Пиво было вкусным, пил Антон его медленными глотками и думал: совсем недавно ему исполнилось тридцать, а уж надо ложиться под нож хирурга, вырезать язву. Подошел капитан «Арсеньева», сел рядом. Капитану было за шестьдесят, лохматый, взъерошенный, с седыми прядями волос, торчащими в разные стороны, приплюснутый нос лопаткой, лицо морщинистое, черное от загара. Он, как только познакомился, сообщил, что по приходе в порт будет оформлять пенсию, хватит, наработался под завязку, и сейчас он начал с этого, чем дольше они сидели, тем больше капитан распалялся. Видно, в нем накопилось много недовольства, только он не решался его вылить на своих подчиненных, а Вахрушев был человеком «со стороны» и в то же время своим. Капитан поливал почем зря весь Морфлот, хотя порой впадал в воспоминания, прошлое сплеталось с сегодняшним, и это прошлое, как часто бывает в воспоминаниях, хоть и отличалось особой жизненной тяжестью, все же выглядело куда более цельным и светлым, чем настоящее.

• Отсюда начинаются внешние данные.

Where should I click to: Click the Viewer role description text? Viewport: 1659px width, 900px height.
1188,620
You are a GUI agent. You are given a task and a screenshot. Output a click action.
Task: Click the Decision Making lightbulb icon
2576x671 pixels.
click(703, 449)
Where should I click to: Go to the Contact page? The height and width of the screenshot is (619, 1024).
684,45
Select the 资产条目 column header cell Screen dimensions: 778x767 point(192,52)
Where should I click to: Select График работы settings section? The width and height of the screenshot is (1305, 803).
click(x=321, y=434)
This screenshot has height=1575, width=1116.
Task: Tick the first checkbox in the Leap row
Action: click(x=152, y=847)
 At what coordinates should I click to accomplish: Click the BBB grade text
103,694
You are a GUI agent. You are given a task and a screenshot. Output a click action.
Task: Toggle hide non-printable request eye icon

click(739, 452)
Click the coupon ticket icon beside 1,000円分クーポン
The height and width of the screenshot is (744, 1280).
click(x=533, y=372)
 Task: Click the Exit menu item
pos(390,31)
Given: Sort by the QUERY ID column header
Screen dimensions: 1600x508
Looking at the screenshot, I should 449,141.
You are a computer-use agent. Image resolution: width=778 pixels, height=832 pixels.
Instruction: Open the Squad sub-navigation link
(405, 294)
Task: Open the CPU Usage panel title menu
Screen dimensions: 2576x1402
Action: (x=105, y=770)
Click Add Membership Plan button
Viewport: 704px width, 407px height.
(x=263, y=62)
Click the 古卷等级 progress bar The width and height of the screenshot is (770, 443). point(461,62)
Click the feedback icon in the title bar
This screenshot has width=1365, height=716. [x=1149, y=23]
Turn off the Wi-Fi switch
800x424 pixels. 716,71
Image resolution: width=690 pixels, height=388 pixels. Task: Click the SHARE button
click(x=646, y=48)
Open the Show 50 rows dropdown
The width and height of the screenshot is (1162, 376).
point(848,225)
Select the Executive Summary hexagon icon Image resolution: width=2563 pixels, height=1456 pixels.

— Кто сейчас знает: можешь ты на море или нет? Там психологи, там социологи. Хреновина! На заводе трубил. Говорят: учиться дуй. Куда? Насоветовали — в рыбпромтехникум. А там прием с чего начинался? Определяли: моряк ты или нет? Как? А очень просто. Иди на пароход, мой гальюны… В общем, что умеешь, то и делай, походил два-три рейса, и сразу видно — годен в моряки или нет. Другие после практики сами барахлишко свое брали и — деру. А те, кто оставались… Принимали тоже не каждого, а того, кто испытания прошел. На пароходе человек сразу виден… Я кончаю, я завязываю. Свое отгорбатил. Вся жизнь прошла на море, душой я, конечно, тронутый и к земной жизни не очень приспособленный. Но мое дело сейчас тихое. Однако же молодым сколько еще судьбу покалечат.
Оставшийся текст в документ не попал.